=== Task input ===
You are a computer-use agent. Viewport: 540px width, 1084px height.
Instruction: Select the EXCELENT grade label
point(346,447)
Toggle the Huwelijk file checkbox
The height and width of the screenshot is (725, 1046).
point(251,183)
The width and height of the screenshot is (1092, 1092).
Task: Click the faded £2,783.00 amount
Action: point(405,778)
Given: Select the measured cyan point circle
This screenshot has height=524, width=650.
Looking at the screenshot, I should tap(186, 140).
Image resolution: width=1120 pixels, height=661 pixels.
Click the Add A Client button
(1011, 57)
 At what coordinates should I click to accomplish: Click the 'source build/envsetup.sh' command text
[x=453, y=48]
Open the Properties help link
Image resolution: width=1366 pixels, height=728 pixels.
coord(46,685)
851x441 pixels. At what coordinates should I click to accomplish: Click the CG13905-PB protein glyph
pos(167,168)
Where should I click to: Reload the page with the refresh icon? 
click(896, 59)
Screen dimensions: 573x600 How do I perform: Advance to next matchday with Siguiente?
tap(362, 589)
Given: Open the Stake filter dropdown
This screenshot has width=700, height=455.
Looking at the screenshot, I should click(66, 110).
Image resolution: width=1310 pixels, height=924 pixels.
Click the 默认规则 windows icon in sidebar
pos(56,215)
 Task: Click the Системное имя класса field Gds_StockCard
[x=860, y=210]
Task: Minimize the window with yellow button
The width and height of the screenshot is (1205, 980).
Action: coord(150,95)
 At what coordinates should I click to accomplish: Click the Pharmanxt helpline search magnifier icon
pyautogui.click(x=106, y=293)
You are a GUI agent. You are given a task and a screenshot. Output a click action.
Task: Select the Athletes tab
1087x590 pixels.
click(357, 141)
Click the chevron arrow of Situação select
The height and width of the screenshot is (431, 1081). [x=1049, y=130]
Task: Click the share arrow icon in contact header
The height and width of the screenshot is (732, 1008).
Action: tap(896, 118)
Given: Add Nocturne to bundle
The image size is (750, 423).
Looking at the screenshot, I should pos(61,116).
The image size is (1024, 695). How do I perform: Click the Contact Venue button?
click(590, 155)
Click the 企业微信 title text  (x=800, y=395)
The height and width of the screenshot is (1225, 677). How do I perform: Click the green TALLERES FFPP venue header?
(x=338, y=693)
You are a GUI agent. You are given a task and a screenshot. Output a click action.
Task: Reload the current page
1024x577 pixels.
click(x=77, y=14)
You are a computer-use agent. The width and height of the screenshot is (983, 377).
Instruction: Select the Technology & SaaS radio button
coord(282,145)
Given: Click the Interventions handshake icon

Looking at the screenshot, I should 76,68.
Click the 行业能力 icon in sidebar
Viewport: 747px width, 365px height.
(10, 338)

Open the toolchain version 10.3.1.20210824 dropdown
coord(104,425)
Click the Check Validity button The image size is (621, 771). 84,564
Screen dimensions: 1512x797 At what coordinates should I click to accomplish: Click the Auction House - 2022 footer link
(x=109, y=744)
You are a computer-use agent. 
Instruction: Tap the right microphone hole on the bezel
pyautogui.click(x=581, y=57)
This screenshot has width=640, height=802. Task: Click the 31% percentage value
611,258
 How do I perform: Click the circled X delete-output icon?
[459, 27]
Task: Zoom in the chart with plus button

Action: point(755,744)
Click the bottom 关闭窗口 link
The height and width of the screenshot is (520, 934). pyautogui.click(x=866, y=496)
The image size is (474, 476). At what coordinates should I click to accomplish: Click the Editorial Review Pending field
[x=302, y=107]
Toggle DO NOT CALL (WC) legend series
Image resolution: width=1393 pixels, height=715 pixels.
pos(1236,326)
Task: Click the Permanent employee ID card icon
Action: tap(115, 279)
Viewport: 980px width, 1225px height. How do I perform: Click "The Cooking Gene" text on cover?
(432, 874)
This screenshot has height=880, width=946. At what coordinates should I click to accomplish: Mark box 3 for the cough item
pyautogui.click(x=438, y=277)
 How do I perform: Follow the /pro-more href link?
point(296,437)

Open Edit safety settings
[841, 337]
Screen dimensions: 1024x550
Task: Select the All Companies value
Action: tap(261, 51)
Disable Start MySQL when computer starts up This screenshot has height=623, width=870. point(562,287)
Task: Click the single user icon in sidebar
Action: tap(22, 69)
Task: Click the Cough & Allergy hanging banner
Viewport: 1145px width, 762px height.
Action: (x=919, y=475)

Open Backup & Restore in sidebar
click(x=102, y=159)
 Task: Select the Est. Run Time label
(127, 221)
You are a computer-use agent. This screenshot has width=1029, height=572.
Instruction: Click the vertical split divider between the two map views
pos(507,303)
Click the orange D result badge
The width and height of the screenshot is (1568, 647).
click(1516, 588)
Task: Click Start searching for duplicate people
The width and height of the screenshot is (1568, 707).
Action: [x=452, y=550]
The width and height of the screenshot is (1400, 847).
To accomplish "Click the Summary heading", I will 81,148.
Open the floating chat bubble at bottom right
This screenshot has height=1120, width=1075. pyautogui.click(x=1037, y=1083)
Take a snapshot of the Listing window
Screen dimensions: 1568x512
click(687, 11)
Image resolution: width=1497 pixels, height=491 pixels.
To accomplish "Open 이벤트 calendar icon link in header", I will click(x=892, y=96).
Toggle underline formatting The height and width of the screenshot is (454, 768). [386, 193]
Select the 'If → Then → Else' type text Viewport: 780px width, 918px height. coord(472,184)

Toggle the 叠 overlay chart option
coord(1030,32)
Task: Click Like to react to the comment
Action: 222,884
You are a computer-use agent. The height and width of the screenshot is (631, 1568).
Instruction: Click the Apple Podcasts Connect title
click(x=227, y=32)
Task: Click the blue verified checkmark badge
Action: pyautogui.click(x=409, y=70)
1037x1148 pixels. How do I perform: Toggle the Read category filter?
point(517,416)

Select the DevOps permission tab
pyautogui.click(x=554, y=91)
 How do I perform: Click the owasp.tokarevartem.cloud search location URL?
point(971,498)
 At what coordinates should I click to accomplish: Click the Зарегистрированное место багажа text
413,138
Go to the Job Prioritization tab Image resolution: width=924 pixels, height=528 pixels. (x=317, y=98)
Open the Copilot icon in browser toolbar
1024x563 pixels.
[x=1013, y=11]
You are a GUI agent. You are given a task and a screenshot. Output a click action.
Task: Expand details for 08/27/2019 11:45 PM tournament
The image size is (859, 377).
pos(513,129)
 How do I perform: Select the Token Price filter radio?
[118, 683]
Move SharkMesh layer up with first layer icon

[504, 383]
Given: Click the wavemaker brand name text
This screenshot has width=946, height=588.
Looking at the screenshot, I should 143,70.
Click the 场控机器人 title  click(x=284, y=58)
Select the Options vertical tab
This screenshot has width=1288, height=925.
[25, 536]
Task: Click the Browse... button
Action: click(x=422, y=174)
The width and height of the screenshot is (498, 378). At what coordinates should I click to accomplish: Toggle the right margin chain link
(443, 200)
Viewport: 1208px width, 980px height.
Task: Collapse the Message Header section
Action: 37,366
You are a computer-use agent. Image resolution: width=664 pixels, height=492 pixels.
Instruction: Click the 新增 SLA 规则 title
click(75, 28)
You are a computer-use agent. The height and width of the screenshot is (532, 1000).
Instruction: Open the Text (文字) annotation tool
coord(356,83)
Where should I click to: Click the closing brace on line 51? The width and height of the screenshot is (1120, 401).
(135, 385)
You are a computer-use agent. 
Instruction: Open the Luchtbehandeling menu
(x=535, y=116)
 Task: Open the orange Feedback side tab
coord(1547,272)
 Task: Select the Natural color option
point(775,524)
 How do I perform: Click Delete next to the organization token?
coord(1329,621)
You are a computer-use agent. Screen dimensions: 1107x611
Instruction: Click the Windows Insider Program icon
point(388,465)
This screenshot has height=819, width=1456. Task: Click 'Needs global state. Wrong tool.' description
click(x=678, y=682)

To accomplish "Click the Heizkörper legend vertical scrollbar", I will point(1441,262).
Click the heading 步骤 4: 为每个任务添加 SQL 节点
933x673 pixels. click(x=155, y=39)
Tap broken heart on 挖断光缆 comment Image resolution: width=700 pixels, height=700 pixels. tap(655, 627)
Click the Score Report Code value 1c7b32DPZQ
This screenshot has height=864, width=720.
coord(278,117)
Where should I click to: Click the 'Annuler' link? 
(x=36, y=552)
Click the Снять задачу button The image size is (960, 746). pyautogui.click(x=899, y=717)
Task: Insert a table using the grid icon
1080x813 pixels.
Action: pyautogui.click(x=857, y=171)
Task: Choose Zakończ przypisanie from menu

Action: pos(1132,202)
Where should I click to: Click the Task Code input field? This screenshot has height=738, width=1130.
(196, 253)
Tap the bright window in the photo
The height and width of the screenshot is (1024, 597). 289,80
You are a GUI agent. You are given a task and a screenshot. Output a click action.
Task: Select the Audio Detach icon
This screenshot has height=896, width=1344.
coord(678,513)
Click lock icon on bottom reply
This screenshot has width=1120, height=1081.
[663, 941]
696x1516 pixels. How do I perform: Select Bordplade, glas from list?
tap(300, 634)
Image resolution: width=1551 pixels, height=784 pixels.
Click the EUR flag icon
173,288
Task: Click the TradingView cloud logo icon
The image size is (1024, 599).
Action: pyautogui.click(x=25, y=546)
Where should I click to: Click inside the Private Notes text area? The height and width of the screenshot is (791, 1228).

=== Exercise objective ===
Above are some records. Report the number of their lines that include "will", and add nothing else.

=== Answer below ===
3